Lewis Lamont Brinson (born May 8, 1994) is an American professional baseball outfielder for the Yomiuri Giants of Nippon Professional Baseball (NPB). He has previously played in Major League Baseball (MLB) for the Milwaukee Brewers, Miami Marlins and San Francisco Giants. The Texas Rangers selected Brinson in the first round of the 2012 Major League Baseball draft.

Early life
Lewis Brinson grew up in South Florida. As a child, he aspired to play baseball for the Florida Marlins. Brinson attended Coral Springs High School in Coral Springs, Florida. In the summer before his senior year, he won a home run derby for prospects at Wrigley Field. He initially committed to play college baseball for the Florida Gators of the University of Florida.

Career

Texas Rangers

The Texas Rangers selected Brinson in the first round of the 2012 Major League Baseball draft. He signed with the Rangers, receiving a $1.625 million signing bonus, and made his professional debut with the Arizona League Rangers, hitting .283/.345/.523 with seven home runs over 237 at-bats in 54 games.

Brinson spent 2013 with the Hickory Crawdads of the Class A South Atlantic League, hitting .237/.322/.427 with 21 home runs. He started 2014 with Hickory before being promoted to the Myrtle Beach Pelicans. In 347 at-bats over 89 games, he hit .288/.354/.458 with 13 home runs. Brinson started 2015 with the High Desert Mavericks of the Class A-Advanced California League and was promoted to the Frisco RoughRiders of the Double-A Texas League and Round Rock Express of the Triple-A Pacific Coast League (PCL) during the season.
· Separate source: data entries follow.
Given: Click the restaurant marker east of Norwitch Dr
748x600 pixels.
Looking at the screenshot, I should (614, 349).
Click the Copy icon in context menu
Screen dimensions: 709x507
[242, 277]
In 100 games over the three levels, he hit .332/.403/.601 with 20 home runs. After the season, he played in the Arizona Fall League. Brinson was invited to spring training by the Rangers in 2016. He began the season in Frisco.

Milwaukee Brewers
On August 1, 2016, the Rangers traded Brinson, Luis Ortiz, and a player to be named later, Ryan Cordell to the Milwaukee Brewers for Jonathan Lucroy and Jeremy Jeffress. The Brewers assigned Brinson to the Colorado Springs Sky Sox of the PCL. He finished the 2016 season with a .268 batting average, 15 homers and 61 RBI's. The Brewers added him to their 40-man roster after the season.
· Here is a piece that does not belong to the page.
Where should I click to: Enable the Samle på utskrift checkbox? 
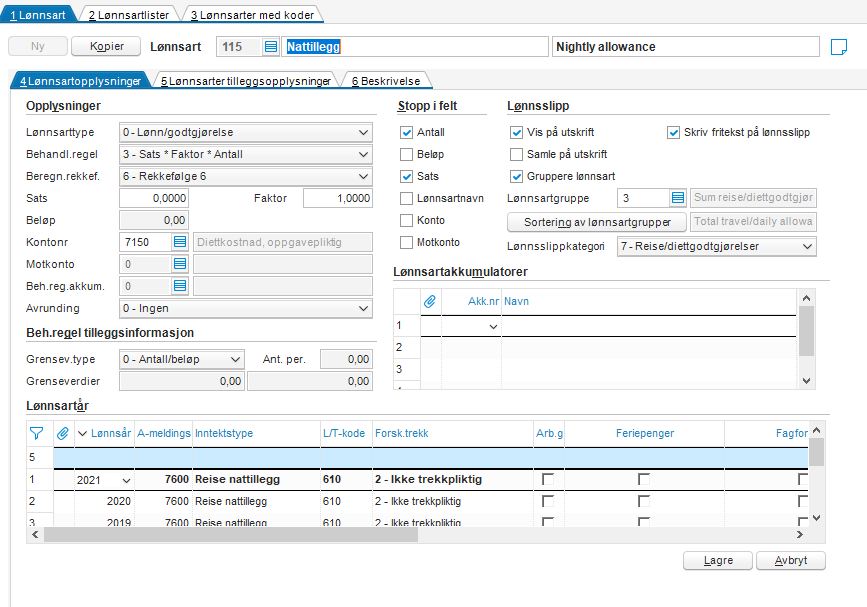[517, 154]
Brinson began the 2017 season with Colorado Springs. The Brewers promoted him to the major leagues on June 10. In 21 games, Brinson hit two home runs and batted .106. In 2017 in the PCL he batted .331/.400/.562.

Miami Marlins
On January 25, 2018, the Brewers traded Brinson, Isan Díaz, Monte Harrison, and Jordan Yamamoto to the Miami Marlins for Christian Yelich. MLB.com ranked Brinson as Miami's top prospect going into the 2018 season. On March 25, 2018, the Marlins announced that Brinson had made the Opening Day roster. In 382 at bats with Miami he hit .199/.240/.338. 

He was demoted to AAA on April 30, 2019, and promoted back to the major leagues on August 5. In 2019 in the PCL he batted .270/.361/.510.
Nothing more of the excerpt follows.